En somme, le réseau achète de plus en plus de courant aux parcs de panneaux et éoliennes, malgré un manque de demande. Le surplus de génération d’électricité part dans le vide !
Plus de bornes de recharge, sans demande des consommateurs
De même, dans la transition vers les voitures à batteries, les incitations pour le secteur créent des rentes – malgré un manque de demande réelle.
Comme l’explique L’Energeek, le gouvernement vise 400 000 bornes de recharge d’ici à 2030 – soit plus du double du nombre actuel – dont 50 000 bornes rapides.
Pour atteindre cet objectif, de nouvelles régulations sont mises en place : les propriétaires de parkings de plus de 20 places doivent désormais proposer des bornes de recharge.
Pourtant, avec une moyenne d’une recharge par jour, le pays dispose déjà d’un nombre de bornes largement suffisant par rapport au nombre de voitures électriques en circulation.
Les installateurs de bornes de recharge — regroupés au sein de l’association de lobbying Charge France — réclament pourtant encore plus d’incitations et de directives pour pousser le développement des voitures à batteries.
Les secteurs comme les installateurs de panneaux solaires ou de bornes de recharge profitent ainsi du gaspillage induit par ces incitations.
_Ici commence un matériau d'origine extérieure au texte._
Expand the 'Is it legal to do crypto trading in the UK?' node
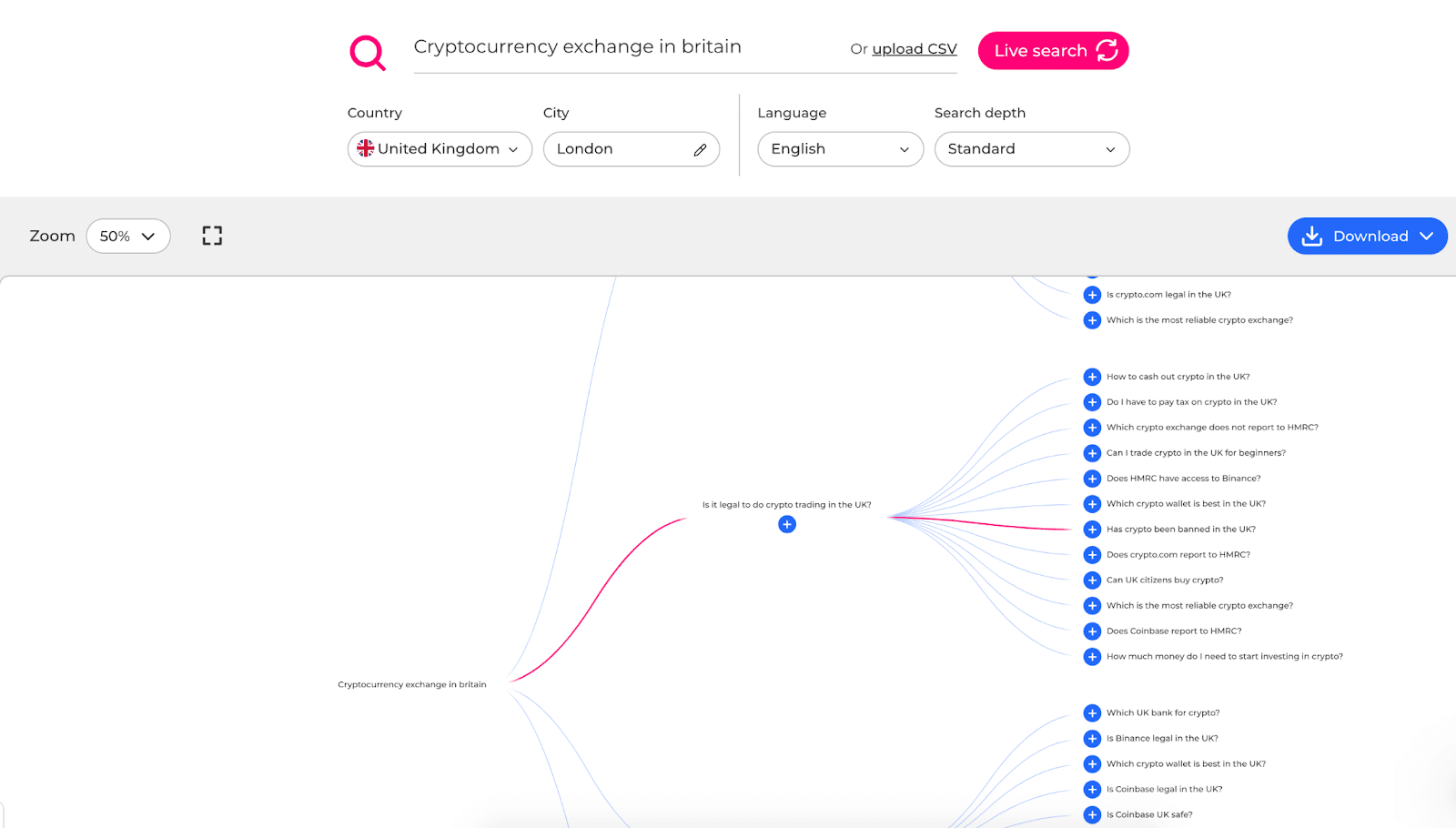The width and height of the screenshot is (1456, 828). (787, 524)
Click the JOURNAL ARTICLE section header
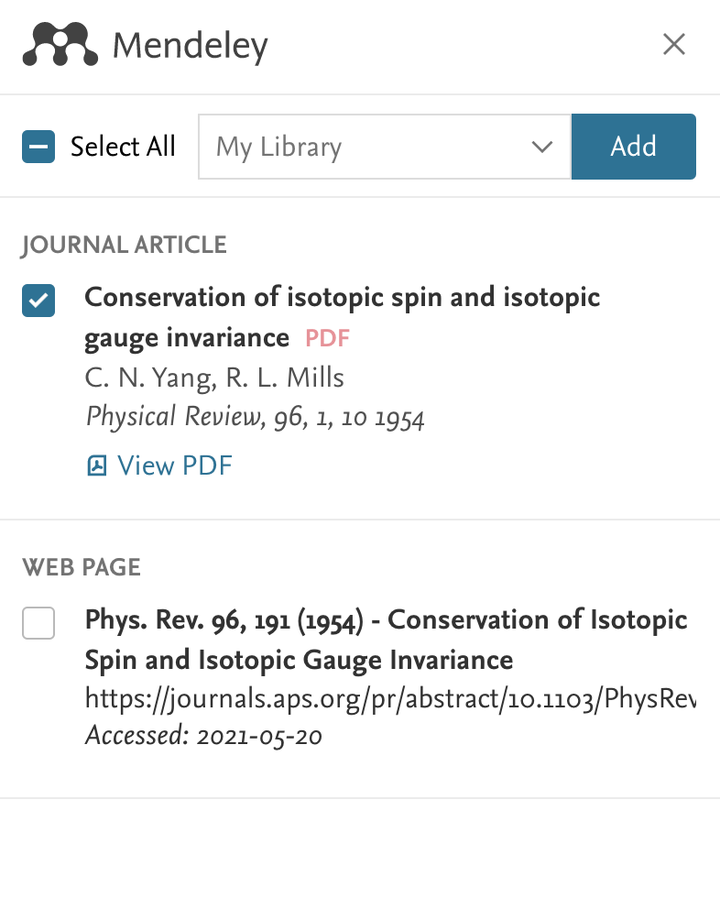Screen dimensions: 720x909 pos(124,245)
Ils perçoivent des rentes grâce aux directives et à la distribution de subventions publiques.
De la même façon, les taxes et restrictions contre les plateformes chinoises de fast-fashion créent elles aussi des rentes pour certains acteurs de l’économie.
Ces rentes, concentrées entre quelques mains, proviennent de la suppression d’une partie de l’offre de produits et de la réduction du pouvoir d’achat pour tous.